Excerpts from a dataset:
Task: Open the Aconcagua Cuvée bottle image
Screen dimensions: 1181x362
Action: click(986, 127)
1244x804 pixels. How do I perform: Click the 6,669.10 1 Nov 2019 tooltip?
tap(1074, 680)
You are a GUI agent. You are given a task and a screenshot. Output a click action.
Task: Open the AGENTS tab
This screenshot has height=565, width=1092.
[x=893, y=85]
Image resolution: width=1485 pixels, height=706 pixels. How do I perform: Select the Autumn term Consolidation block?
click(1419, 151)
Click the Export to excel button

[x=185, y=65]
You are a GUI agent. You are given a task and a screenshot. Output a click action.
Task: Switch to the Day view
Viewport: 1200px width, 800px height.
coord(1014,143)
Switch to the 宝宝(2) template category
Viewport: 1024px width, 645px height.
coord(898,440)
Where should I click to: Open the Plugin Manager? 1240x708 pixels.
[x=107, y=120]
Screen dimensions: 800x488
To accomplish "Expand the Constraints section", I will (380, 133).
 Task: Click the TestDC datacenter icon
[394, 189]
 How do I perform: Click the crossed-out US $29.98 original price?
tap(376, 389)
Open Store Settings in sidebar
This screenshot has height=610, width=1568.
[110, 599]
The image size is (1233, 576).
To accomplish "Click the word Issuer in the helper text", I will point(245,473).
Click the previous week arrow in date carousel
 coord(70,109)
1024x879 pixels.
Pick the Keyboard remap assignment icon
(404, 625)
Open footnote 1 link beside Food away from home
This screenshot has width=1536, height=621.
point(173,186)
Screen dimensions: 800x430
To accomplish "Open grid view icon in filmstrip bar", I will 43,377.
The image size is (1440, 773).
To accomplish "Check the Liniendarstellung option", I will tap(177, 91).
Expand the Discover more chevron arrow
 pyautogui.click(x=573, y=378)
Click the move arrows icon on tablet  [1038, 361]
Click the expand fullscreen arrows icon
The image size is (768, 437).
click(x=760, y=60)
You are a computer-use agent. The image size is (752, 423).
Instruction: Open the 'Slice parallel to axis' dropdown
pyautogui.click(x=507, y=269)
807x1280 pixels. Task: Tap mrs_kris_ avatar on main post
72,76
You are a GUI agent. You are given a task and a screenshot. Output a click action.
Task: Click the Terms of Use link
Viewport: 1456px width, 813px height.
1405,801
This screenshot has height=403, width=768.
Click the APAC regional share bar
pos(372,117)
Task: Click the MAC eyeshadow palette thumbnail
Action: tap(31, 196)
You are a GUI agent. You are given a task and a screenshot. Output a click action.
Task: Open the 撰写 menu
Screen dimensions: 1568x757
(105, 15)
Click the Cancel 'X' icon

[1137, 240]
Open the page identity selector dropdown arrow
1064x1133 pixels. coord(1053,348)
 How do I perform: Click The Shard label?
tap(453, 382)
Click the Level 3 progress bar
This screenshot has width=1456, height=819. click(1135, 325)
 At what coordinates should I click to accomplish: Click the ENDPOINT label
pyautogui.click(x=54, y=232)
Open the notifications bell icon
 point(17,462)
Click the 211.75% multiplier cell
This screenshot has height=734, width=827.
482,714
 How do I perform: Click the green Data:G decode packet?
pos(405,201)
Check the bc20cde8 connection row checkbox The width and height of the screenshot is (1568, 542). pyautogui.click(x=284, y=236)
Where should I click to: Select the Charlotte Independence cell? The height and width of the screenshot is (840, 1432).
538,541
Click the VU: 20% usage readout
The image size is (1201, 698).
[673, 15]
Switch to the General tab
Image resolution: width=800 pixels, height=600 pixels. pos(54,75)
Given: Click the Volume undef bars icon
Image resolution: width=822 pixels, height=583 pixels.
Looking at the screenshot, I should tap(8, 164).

→ TASK BRIEF
Please print each entry once more, exactly as it reads.

→ RESPONSE TO THE EXERCISE
Task: Open the Aconcagua Cuvée bottle image
Screen dimensions: 1181x362
Action: click(986, 127)
1244x804 pixels. How do I perform: Click the 6,669.10 1 Nov 2019 tooltip?
tap(1074, 680)
You are a GUI agent. You are given a task and a screenshot. Output a click action.
Task: Open the AGENTS tab
This screenshot has height=565, width=1092.
[x=893, y=85]
Image resolution: width=1485 pixels, height=706 pixels. How do I perform: Select the Autumn term Consolidation block?
click(1419, 151)
Click the Export to excel button

[x=185, y=65]
You are a GUI agent. You are given a task and a screenshot. Output a click action.
Task: Switch to the Day view
Viewport: 1200px width, 800px height.
coord(1014,143)
Switch to the 宝宝(2) template category
Viewport: 1024px width, 645px height.
coord(898,440)
Where should I click to: Open the Plugin Manager? 1240x708 pixels.
[x=107, y=120]
Screen dimensions: 800x488
To accomplish "Expand the Constraints section", I will (380, 133).
 Task: Click the TestDC datacenter icon
[394, 189]
 How do I perform: Click the crossed-out US $29.98 original price?
tap(376, 389)
Open Store Settings in sidebar
This screenshot has height=610, width=1568.
[110, 599]
The image size is (1233, 576).
To accomplish "Click the word Issuer in the helper text", I will point(245,473).
Click the previous week arrow in date carousel
 coord(70,109)
1024x879 pixels.
Pick the Keyboard remap assignment icon
(404, 625)
Open footnote 1 link beside Food away from home
This screenshot has width=1536, height=621.
point(173,186)
Screen dimensions: 800x430
To accomplish "Open grid view icon in filmstrip bar", I will 43,377.
The image size is (1440, 773).
To accomplish "Check the Liniendarstellung option", I will tap(177, 91).
Expand the Discover more chevron arrow
 pyautogui.click(x=573, y=378)
Click the move arrows icon on tablet  [1038, 361]
Click the expand fullscreen arrows icon
The image size is (768, 437).
click(x=760, y=60)
You are a computer-use agent. The image size is (752, 423).
Instruction: Open the 'Slice parallel to axis' dropdown
pyautogui.click(x=507, y=269)
807x1280 pixels. Task: Tap mrs_kris_ avatar on main post
72,76
You are a GUI agent. You are given a task and a screenshot. Output a click action.
Task: Click the Terms of Use link
Viewport: 1456px width, 813px height.
1405,801
This screenshot has height=403, width=768.
Click the APAC regional share bar
pos(372,117)
Task: Click the MAC eyeshadow palette thumbnail
Action: tap(31, 196)
You are a GUI agent. You are given a task and a screenshot. Output a click action.
Task: Open the 撰写 menu
Screen dimensions: 1568x757
(105, 15)
Click the Cancel 'X' icon

[1137, 240]
Open the page identity selector dropdown arrow
1064x1133 pixels. coord(1053,348)
 How do I perform: Click The Shard label?
tap(453, 382)
Click the Level 3 progress bar
This screenshot has width=1456, height=819. click(1135, 325)
 At what coordinates should I click to accomplish: Click the ENDPOINT label
pyautogui.click(x=54, y=232)
Open the notifications bell icon
 point(17,462)
Click the 211.75% multiplier cell
This screenshot has height=734, width=827.
482,714
 How do I perform: Click the green Data:G decode packet?
pos(405,201)
Check the bc20cde8 connection row checkbox The width and height of the screenshot is (1568, 542). pyautogui.click(x=284, y=236)
Where should I click to: Select the Charlotte Independence cell? The height and width of the screenshot is (840, 1432).
538,541
Click the VU: 20% usage readout
The image size is (1201, 698).
[673, 15]
Switch to the General tab
Image resolution: width=800 pixels, height=600 pixels. pos(54,75)
Given: Click the Volume undef bars icon
Image resolution: width=822 pixels, height=583 pixels.
Looking at the screenshot, I should tap(8, 164).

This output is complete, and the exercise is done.